3.2 Larger projects: Everyone works in their own branch

On larger projects, teams will agree to a discipline where each programmer works in their own branch(es) and merges their content into the master only after specific conditions have been met.

In this approach, each team member’s branch may last a long time. Over time, a long-running branch can get so far out of sync with changes being made by your teammates to the main branch. Eventually, that final merge becomes difficult or even impossible.

 

This approach changes our basic rules a bit.

  1. Start every work session with a git pull.
    • Unless you have really good reasons not to, git merge any changes in the main branch into your working branch.
  2. Do your work.
  3. End every work session with a git commit and a git push.
  4. Merge the main branch into yours frequently.
    • When you are ready to merge your branch back into the main branch, merge the main branch into yours first so that any conflicts can be resolved before inflicting them on your teammates.

4 git on your own PC

Our focus has been on local repositories residing in your CS Linux account area, because that’s were we have been learning to edit and compile code.

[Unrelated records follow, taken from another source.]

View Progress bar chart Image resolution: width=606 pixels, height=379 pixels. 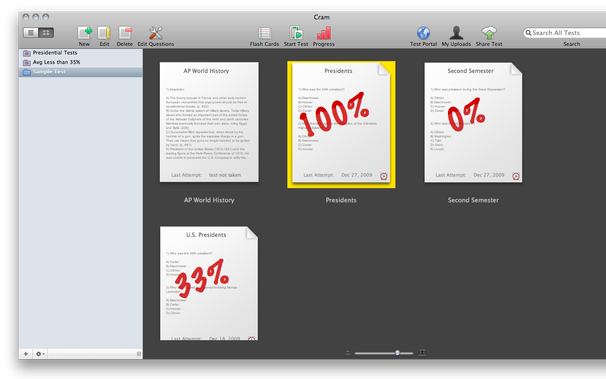coord(324,33)
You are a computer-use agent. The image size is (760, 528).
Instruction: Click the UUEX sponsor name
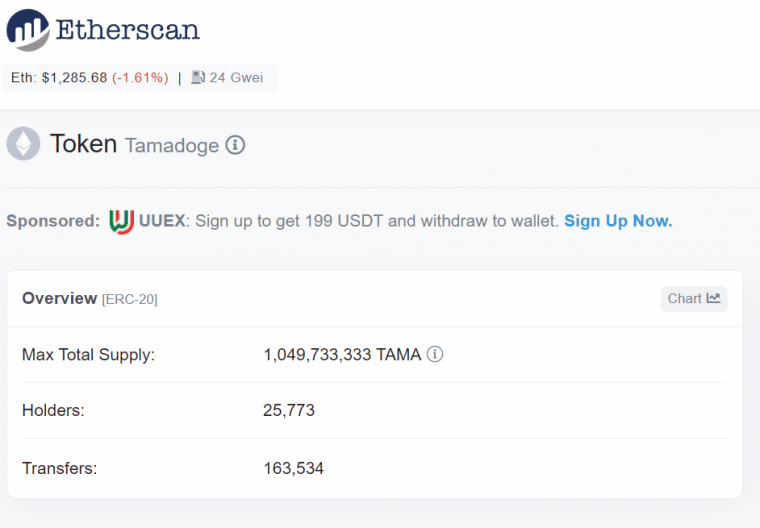[x=162, y=221]
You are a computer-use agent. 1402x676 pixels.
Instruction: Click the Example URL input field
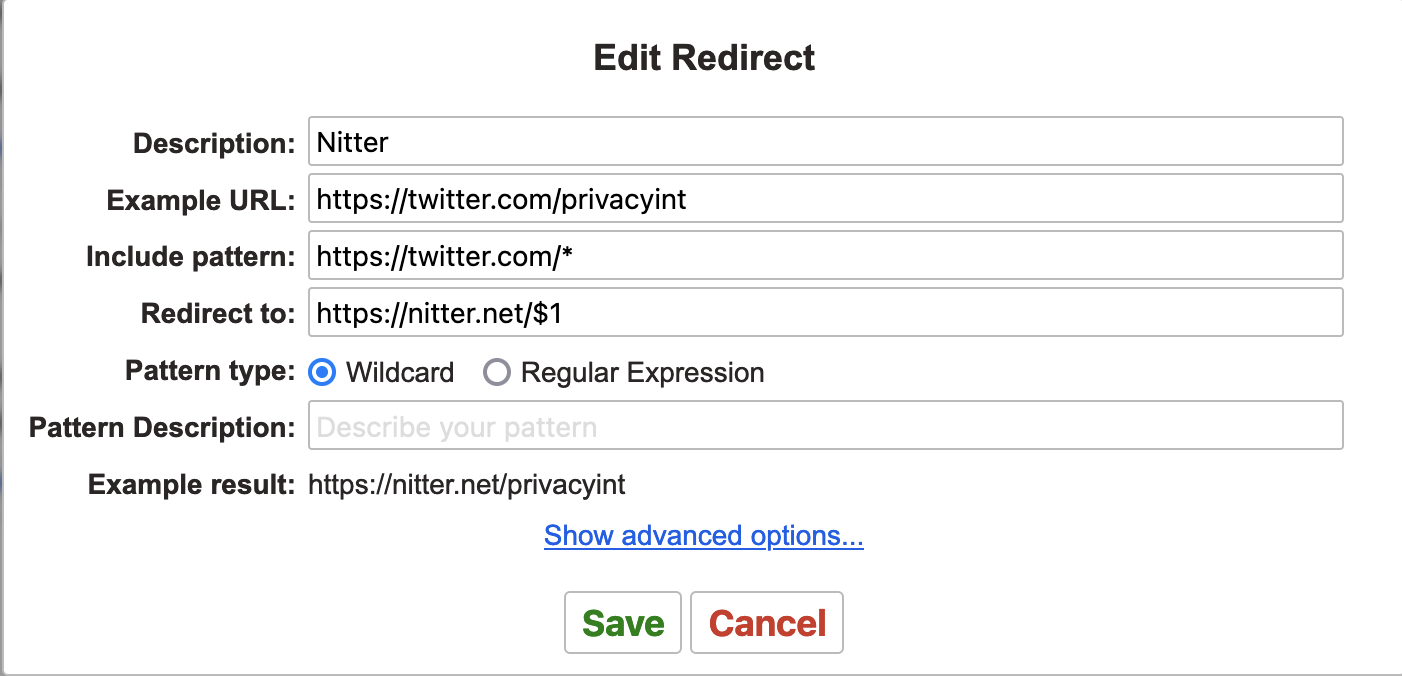(x=825, y=199)
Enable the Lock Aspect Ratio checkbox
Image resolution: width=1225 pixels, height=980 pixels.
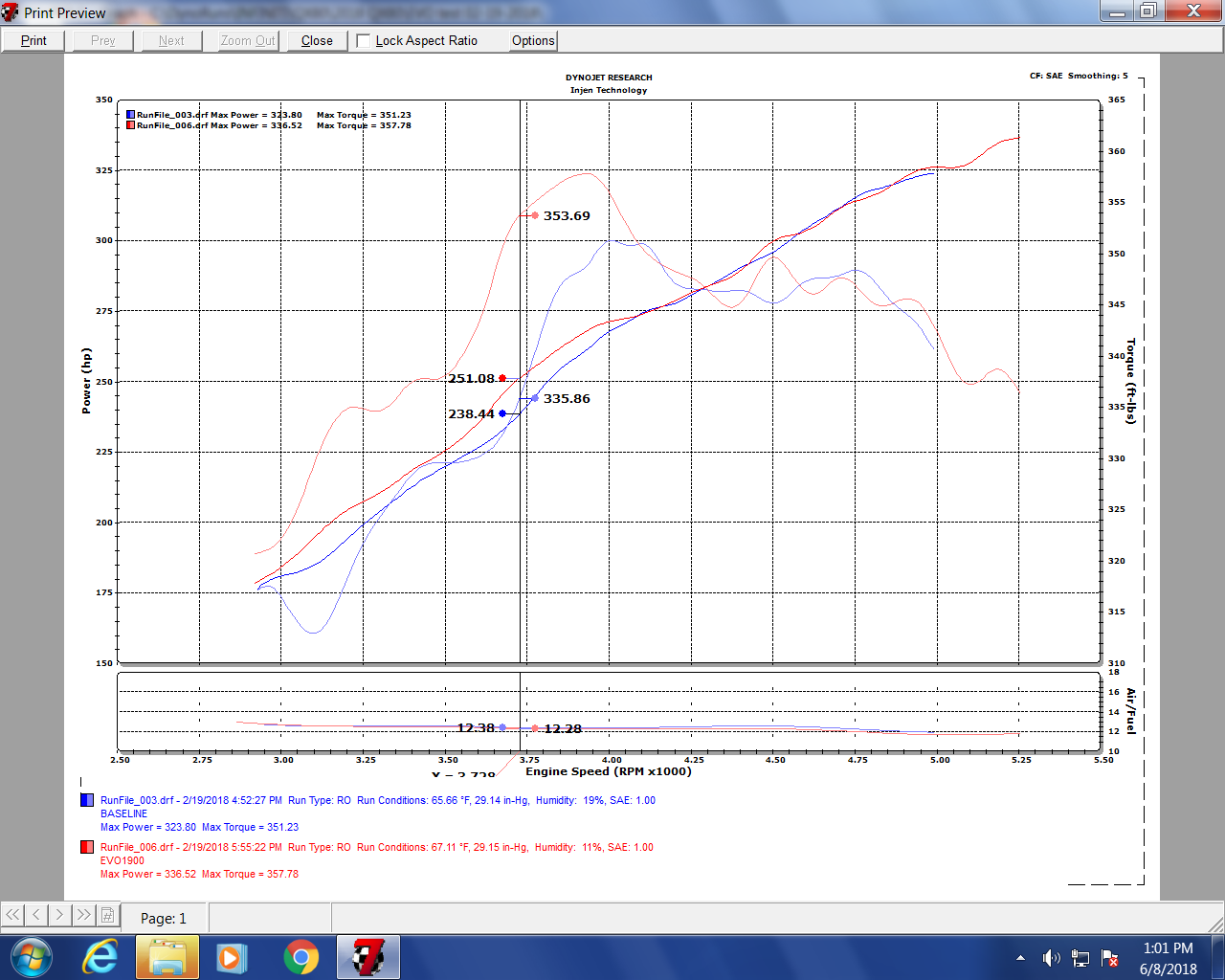pyautogui.click(x=363, y=40)
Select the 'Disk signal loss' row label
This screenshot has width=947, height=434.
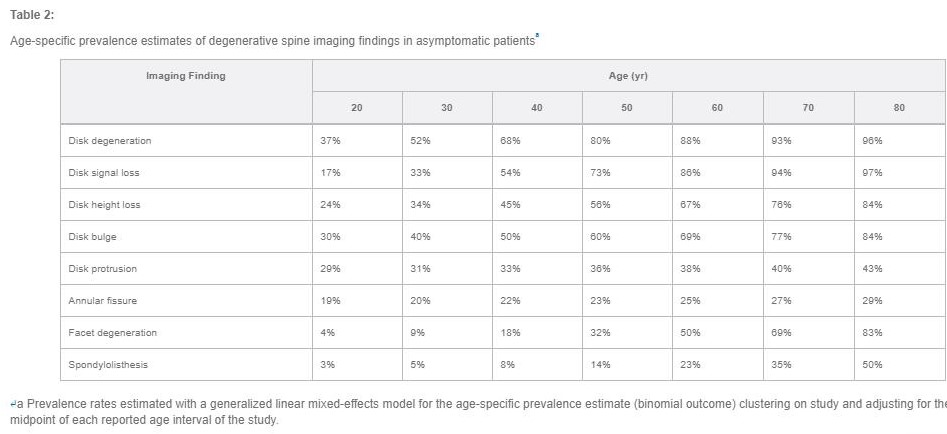pos(103,173)
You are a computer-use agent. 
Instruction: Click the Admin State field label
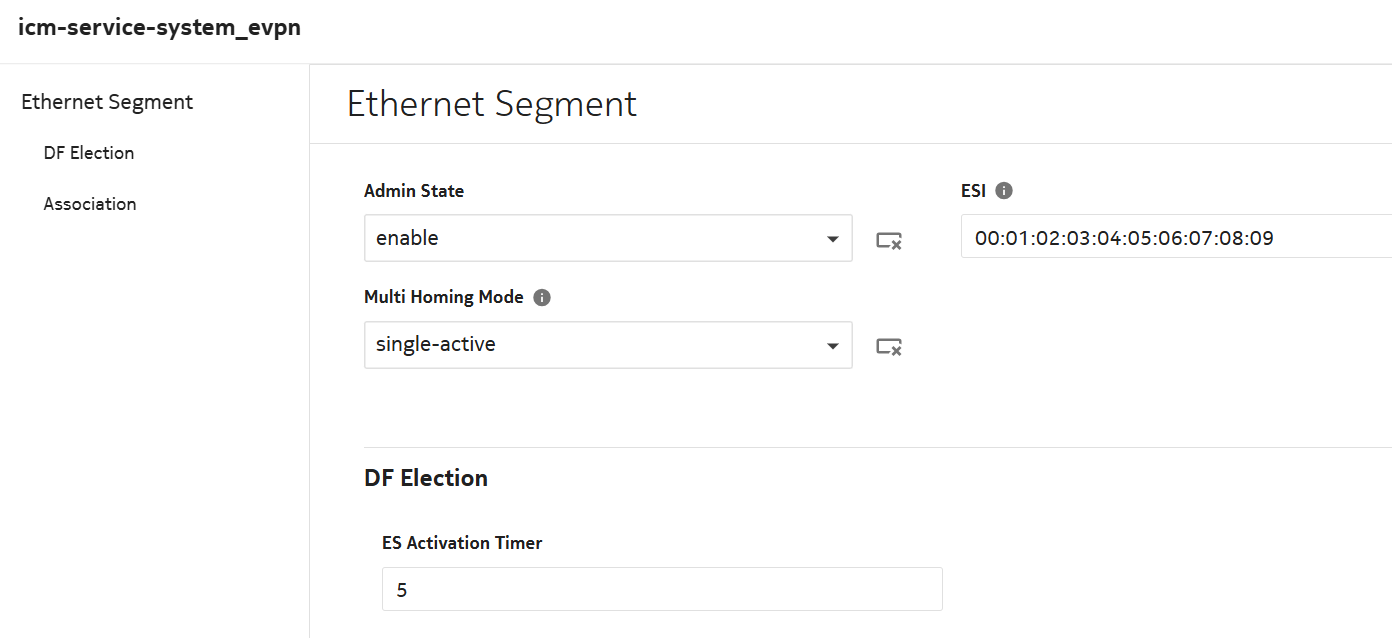(x=414, y=191)
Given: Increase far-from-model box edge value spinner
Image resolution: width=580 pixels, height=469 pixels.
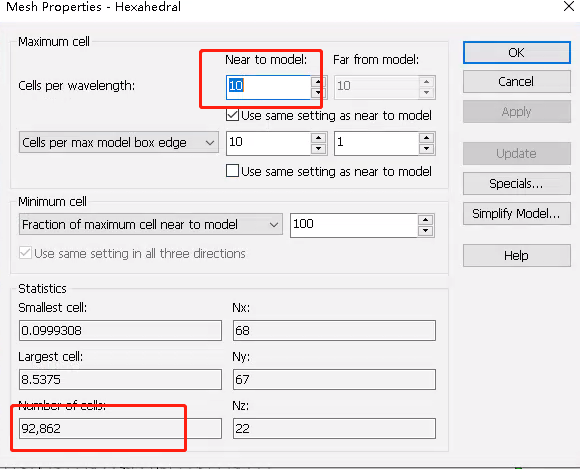Looking at the screenshot, I should coord(426,138).
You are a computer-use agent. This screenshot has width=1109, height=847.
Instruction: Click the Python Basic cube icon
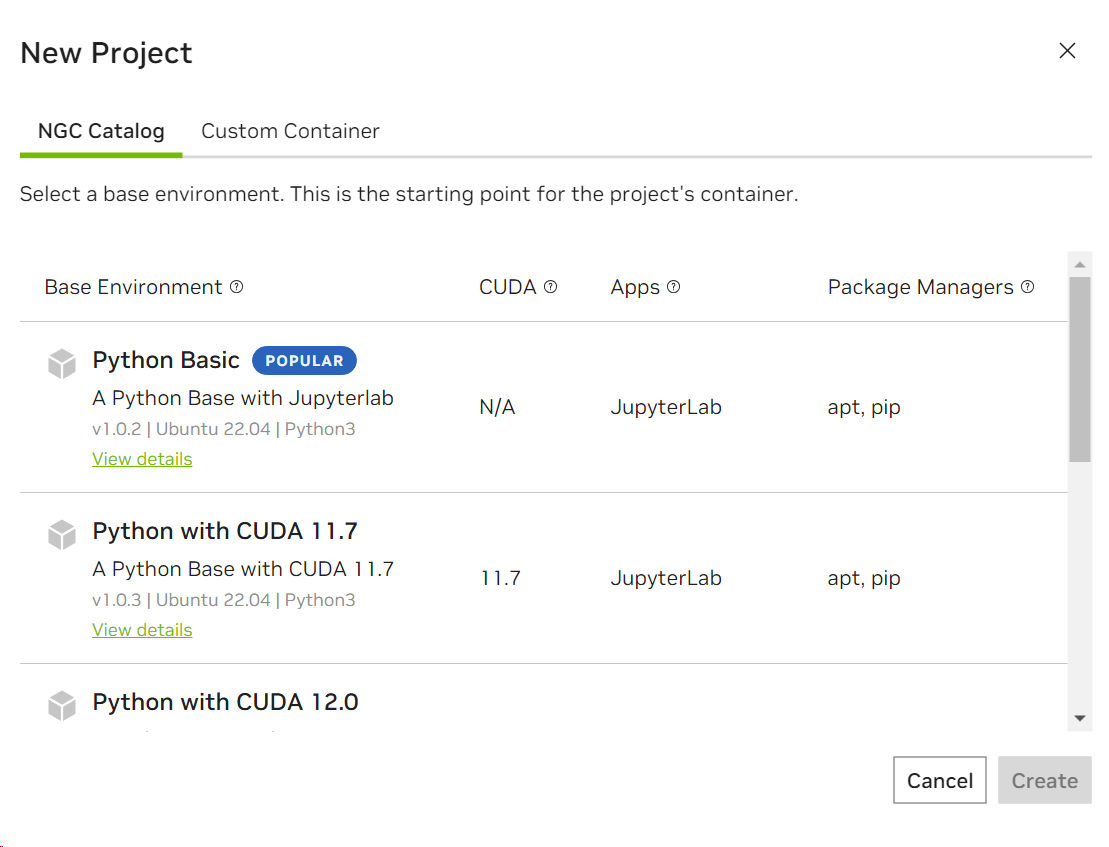point(62,364)
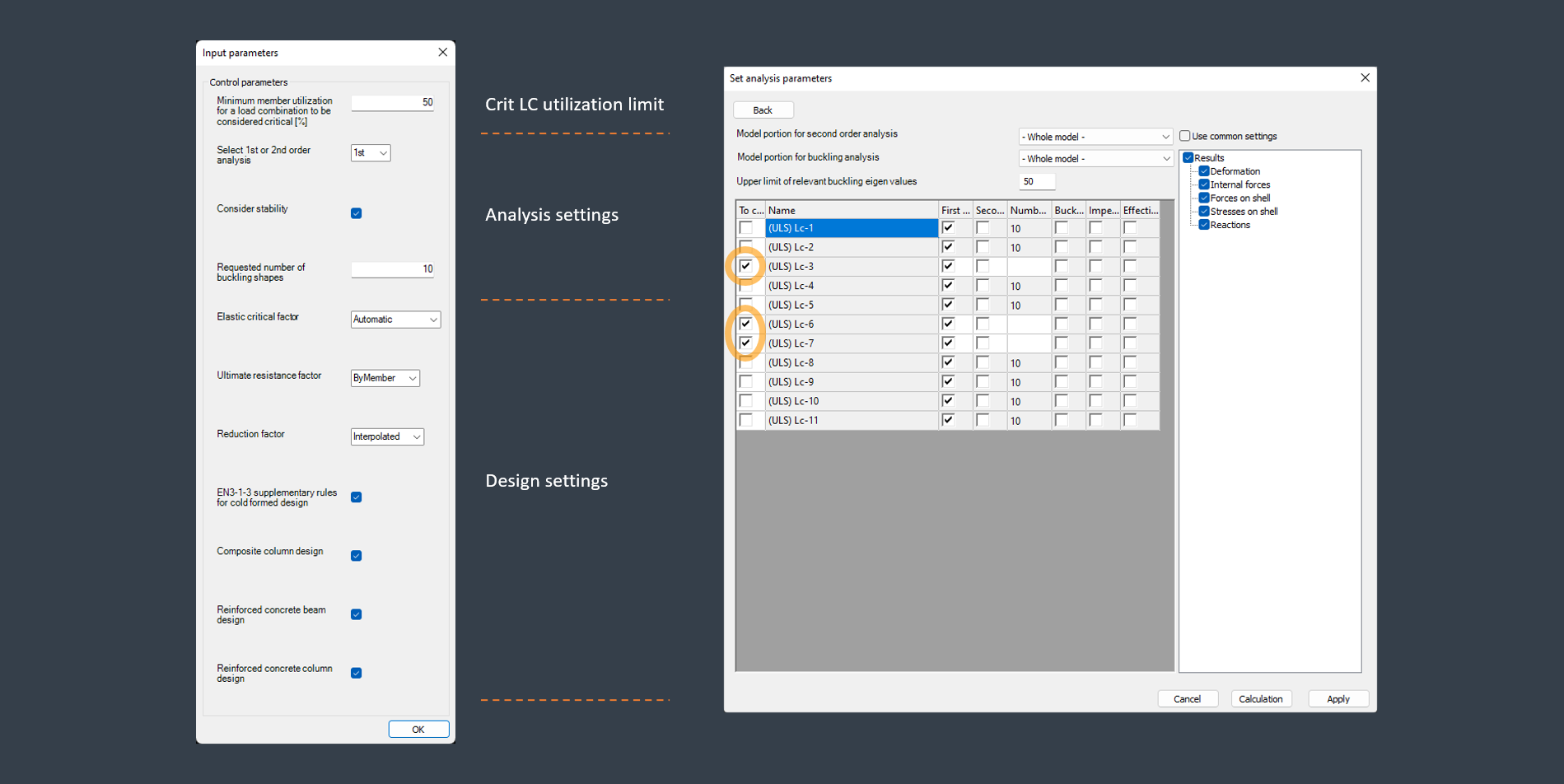
Task: Click the Back button
Action: (x=763, y=110)
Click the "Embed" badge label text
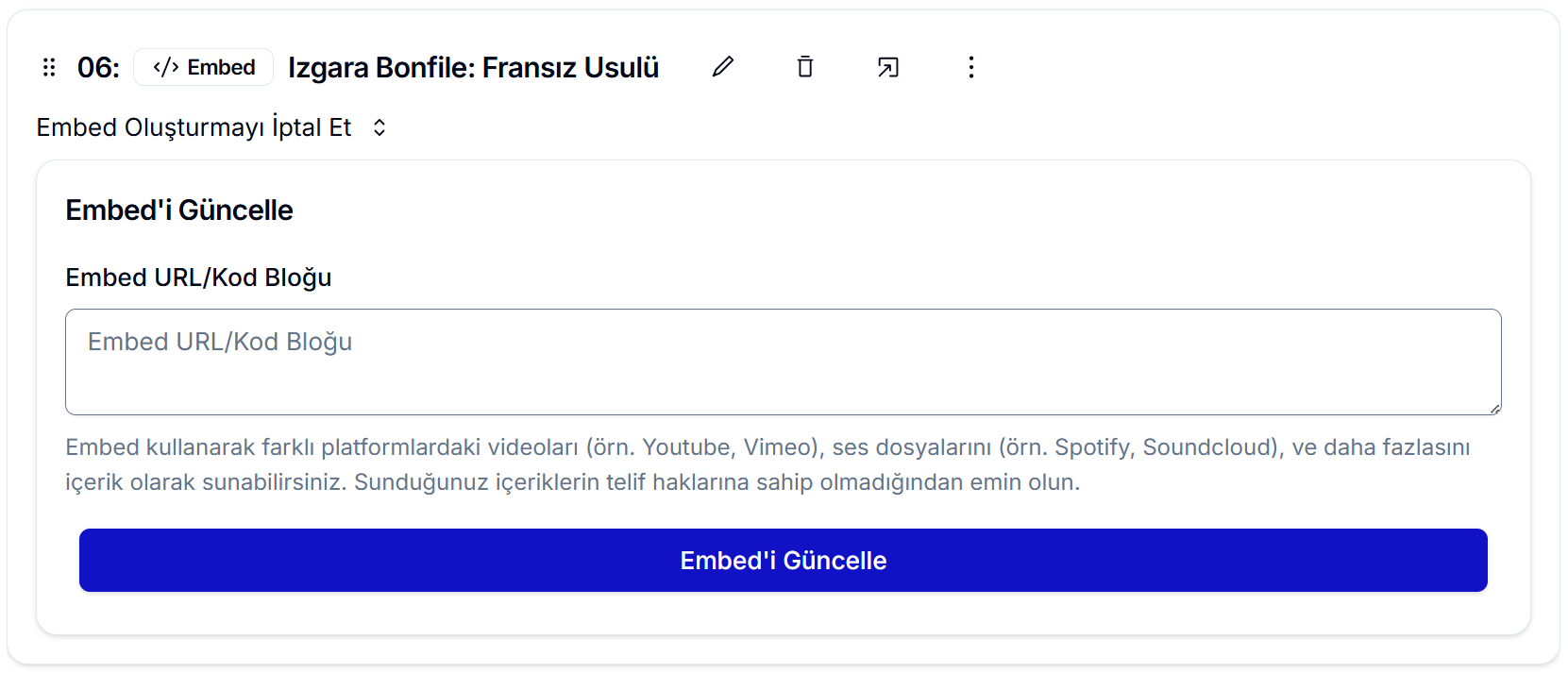The height and width of the screenshot is (673, 1568). pyautogui.click(x=221, y=67)
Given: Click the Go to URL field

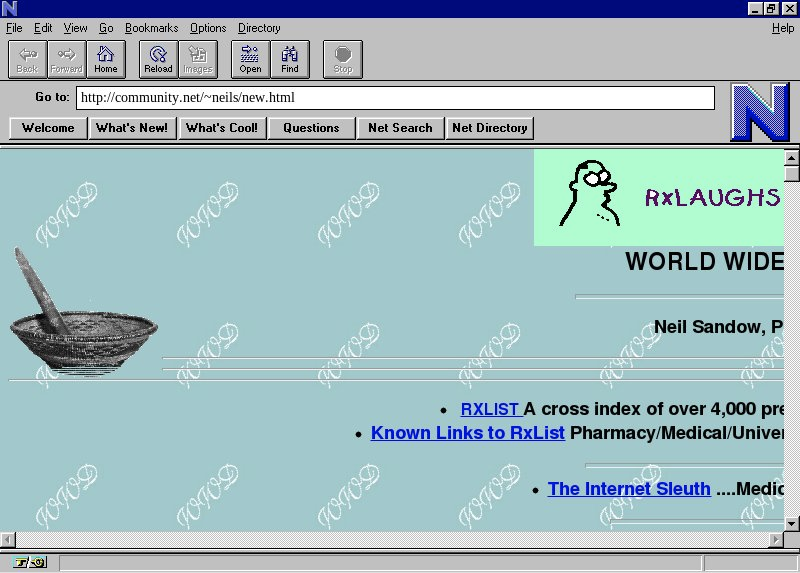Looking at the screenshot, I should click(395, 98).
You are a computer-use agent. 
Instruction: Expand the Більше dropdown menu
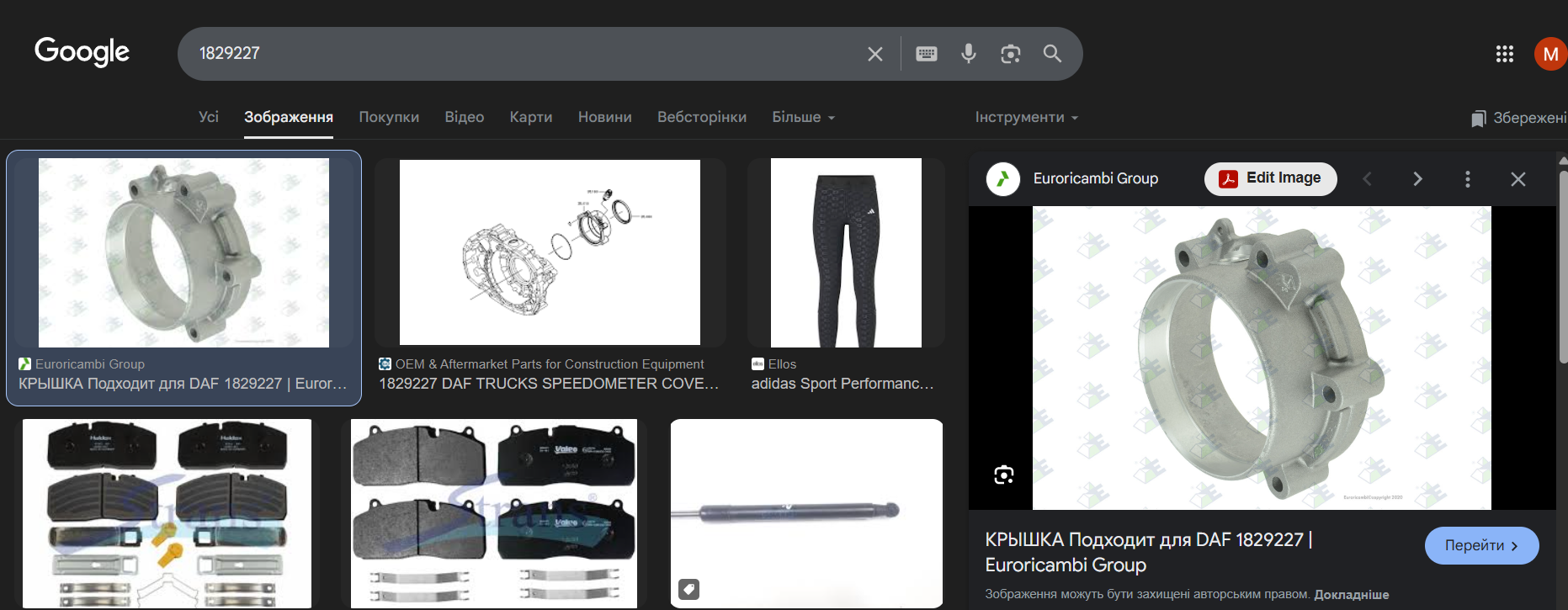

But many students like to install compilers on their own PCs and do a lot of their work there. You can install git in Windows and macOS to manage repositories on your own PC.

You can even use them as a way to hop back and forth, doing the bulk of your work on your own PC, then checking out a copy in your CS Linux account area for final testing. But hopping back and forth like that is pretty much like being in a team project with yourself, and will require an understanding of branches.

Installing git on your own PC is not difficult.

4.1 Working on more than one machine.

I often work on projects using more than one PC. I may do some work on my office PC and other work on my home PC. I might do some of my work by remote development on the CS Dept.’s Linux servers, and some of it on my local PC.

git makes it easy to keep all of these copies in sync with one another. I simply create a local repository on each machine where I work, all sharing the same origin repository on GitHub or on the CS Dept.’s GitLab.

Then I simply act like I am on a team, where all of the team members happen to be me. I follow the same discipline that I would when on a team:

  1. Start every work session with a git pull.
  2. Do your work.
  3. End every work session with a git commit and git push.